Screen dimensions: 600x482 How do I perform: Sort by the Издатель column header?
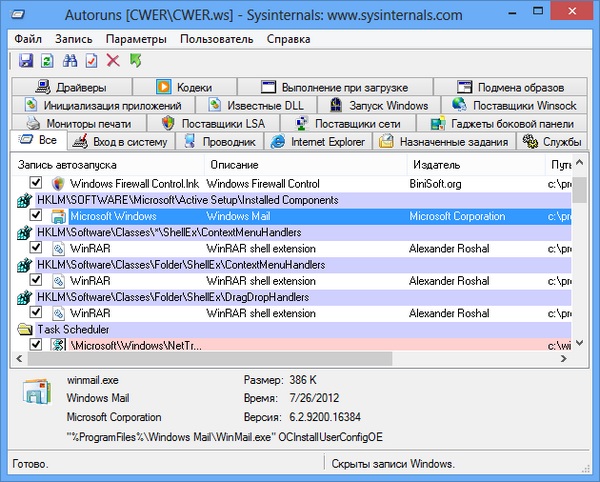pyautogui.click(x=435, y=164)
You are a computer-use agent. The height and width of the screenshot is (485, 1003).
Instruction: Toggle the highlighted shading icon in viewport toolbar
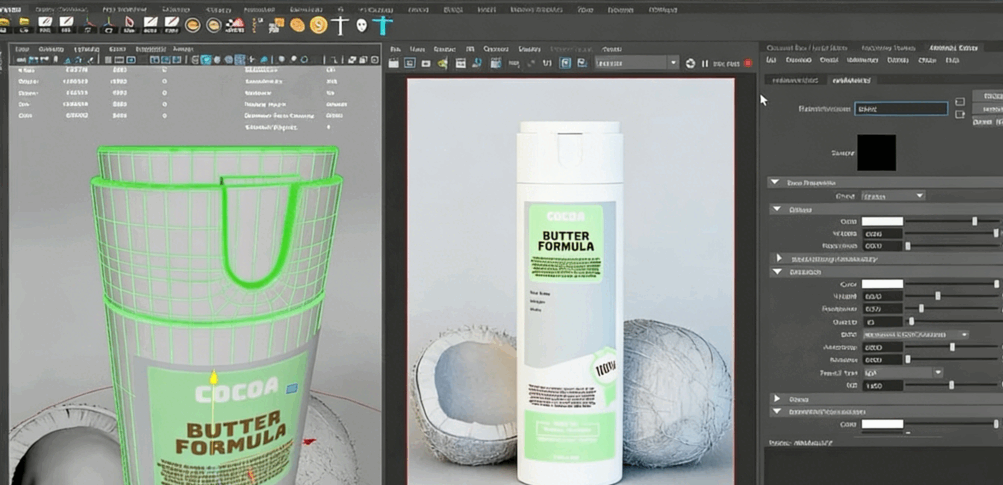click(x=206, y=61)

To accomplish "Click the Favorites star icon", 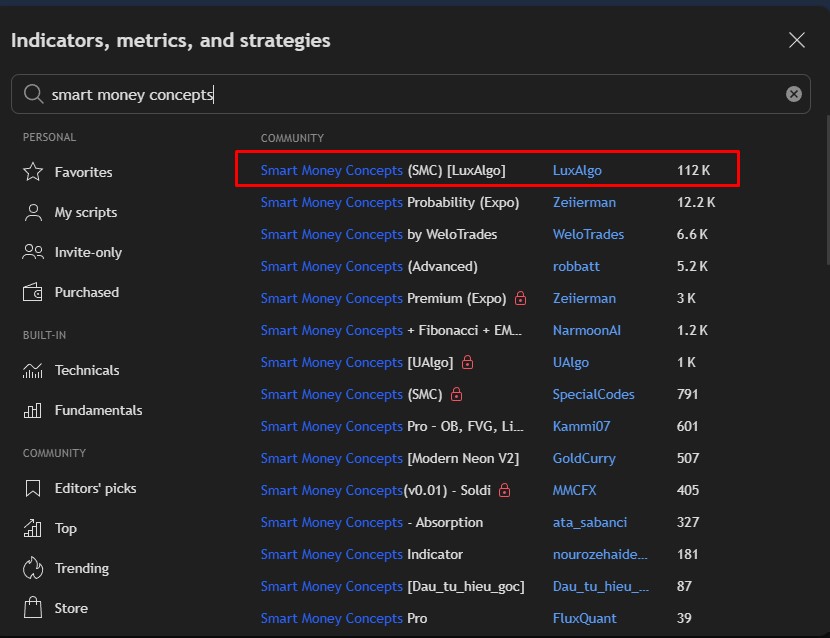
----------------------------------------
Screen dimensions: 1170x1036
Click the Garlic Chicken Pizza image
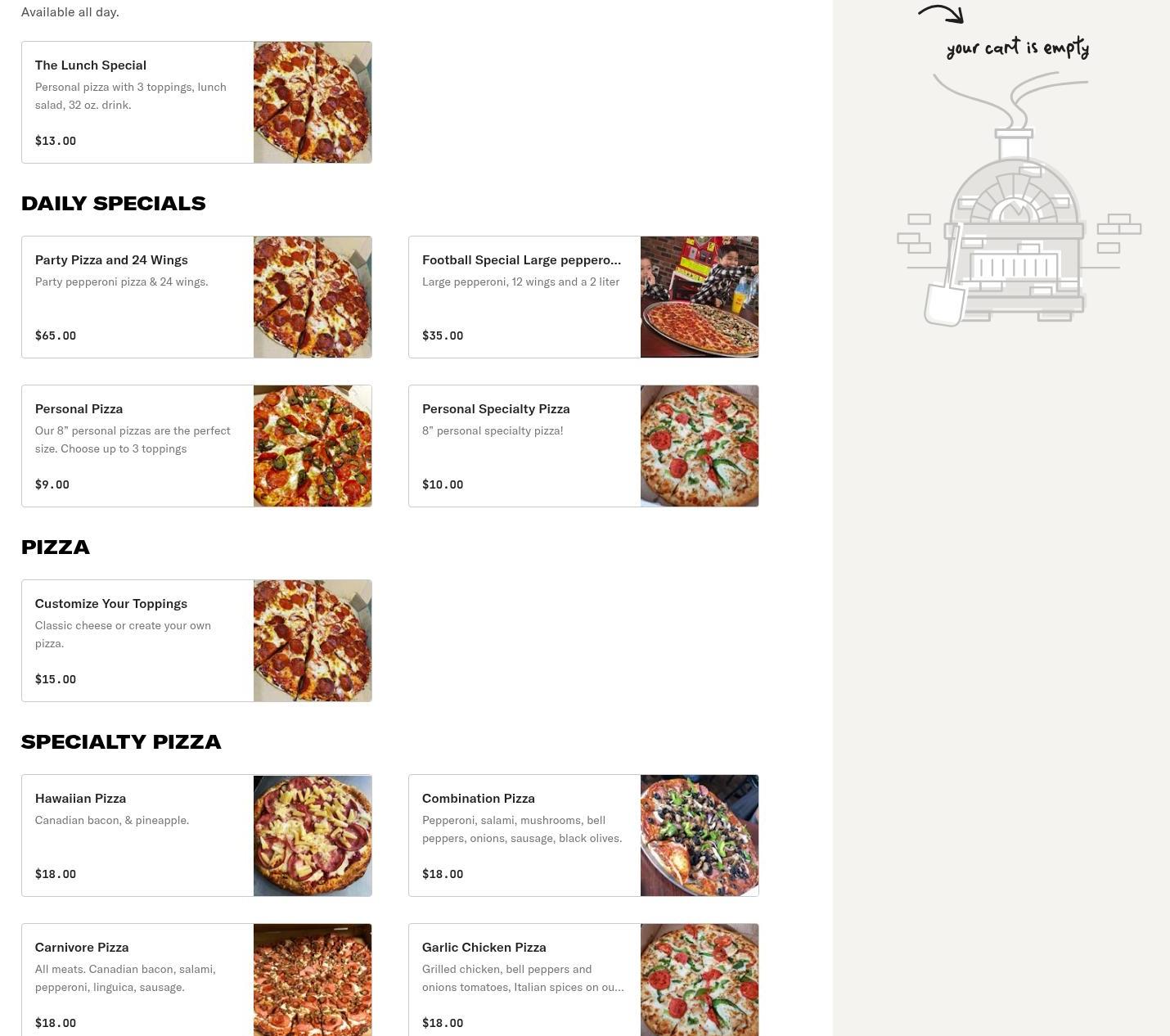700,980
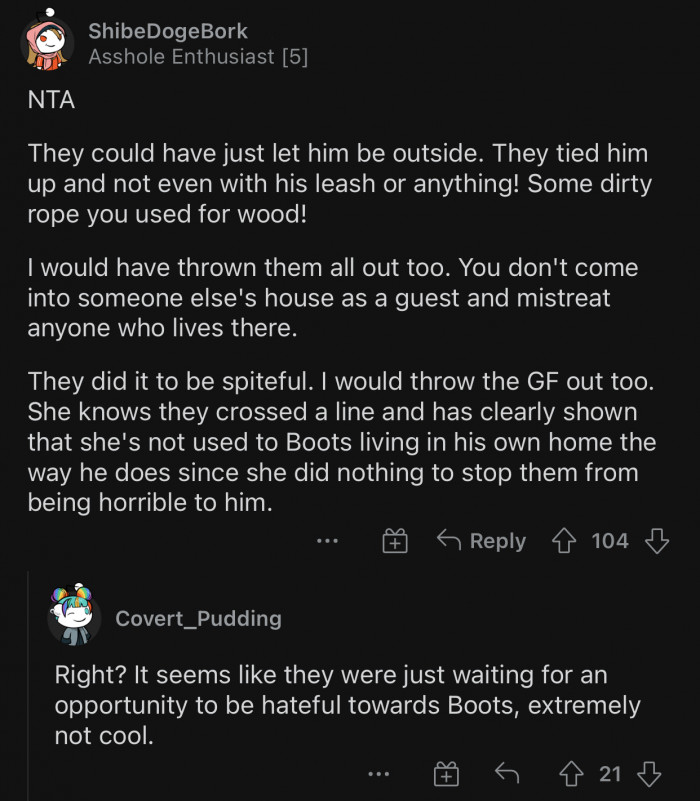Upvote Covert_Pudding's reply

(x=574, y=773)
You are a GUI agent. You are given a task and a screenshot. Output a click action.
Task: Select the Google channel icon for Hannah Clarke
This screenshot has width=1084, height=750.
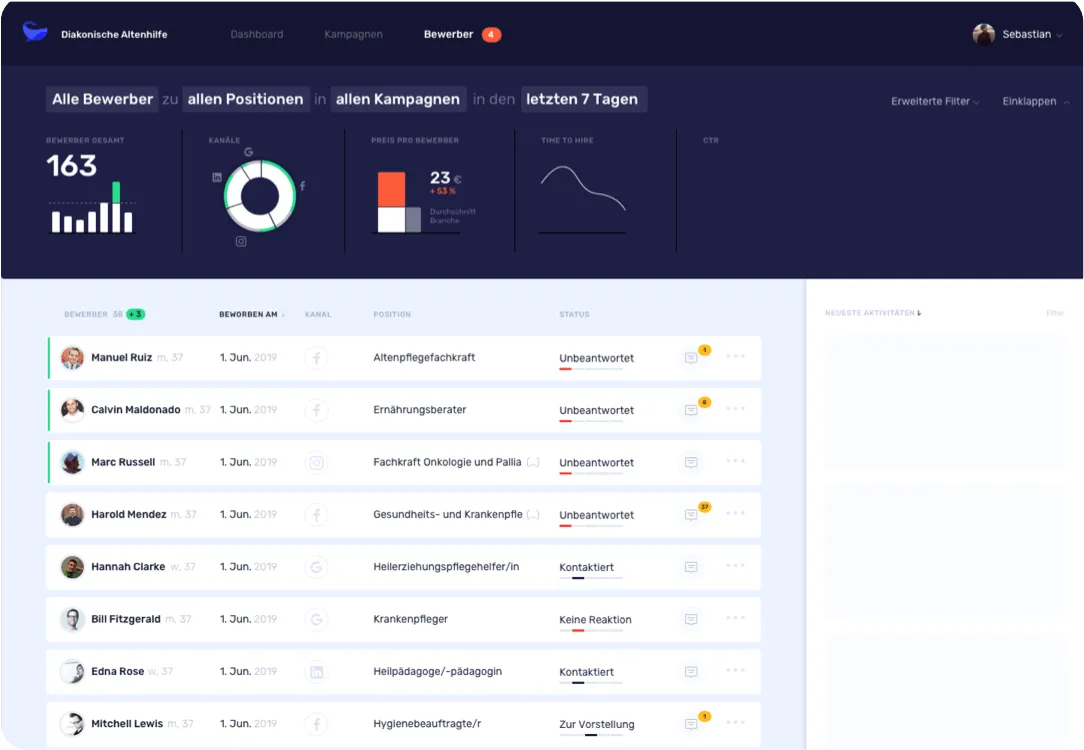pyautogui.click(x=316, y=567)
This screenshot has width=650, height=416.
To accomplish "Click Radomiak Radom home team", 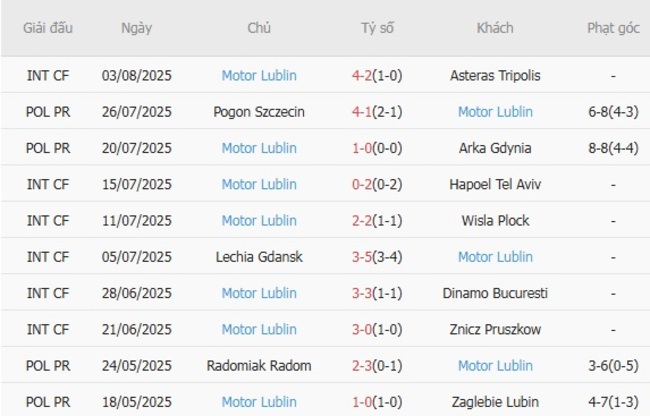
----------------------------------------
*WHAT NEEDS TO BE DONE*
Above are records with pictures. Reproduce exactly only the lines from the line with "You are a GUI" through the line with "Radomiak Radom home", both ends included, and leave the pictures out.

*TASK OUTPUT*
You are a GUI agent. You are given a task and a screenshot. Output a click action.
Task: Select the Google channel icon for Hannah Clarke
This screenshot has width=1084, height=750.
pyautogui.click(x=316, y=567)
This screenshot has width=650, height=416.
To accomplish "Click Radomiak Radom home team", 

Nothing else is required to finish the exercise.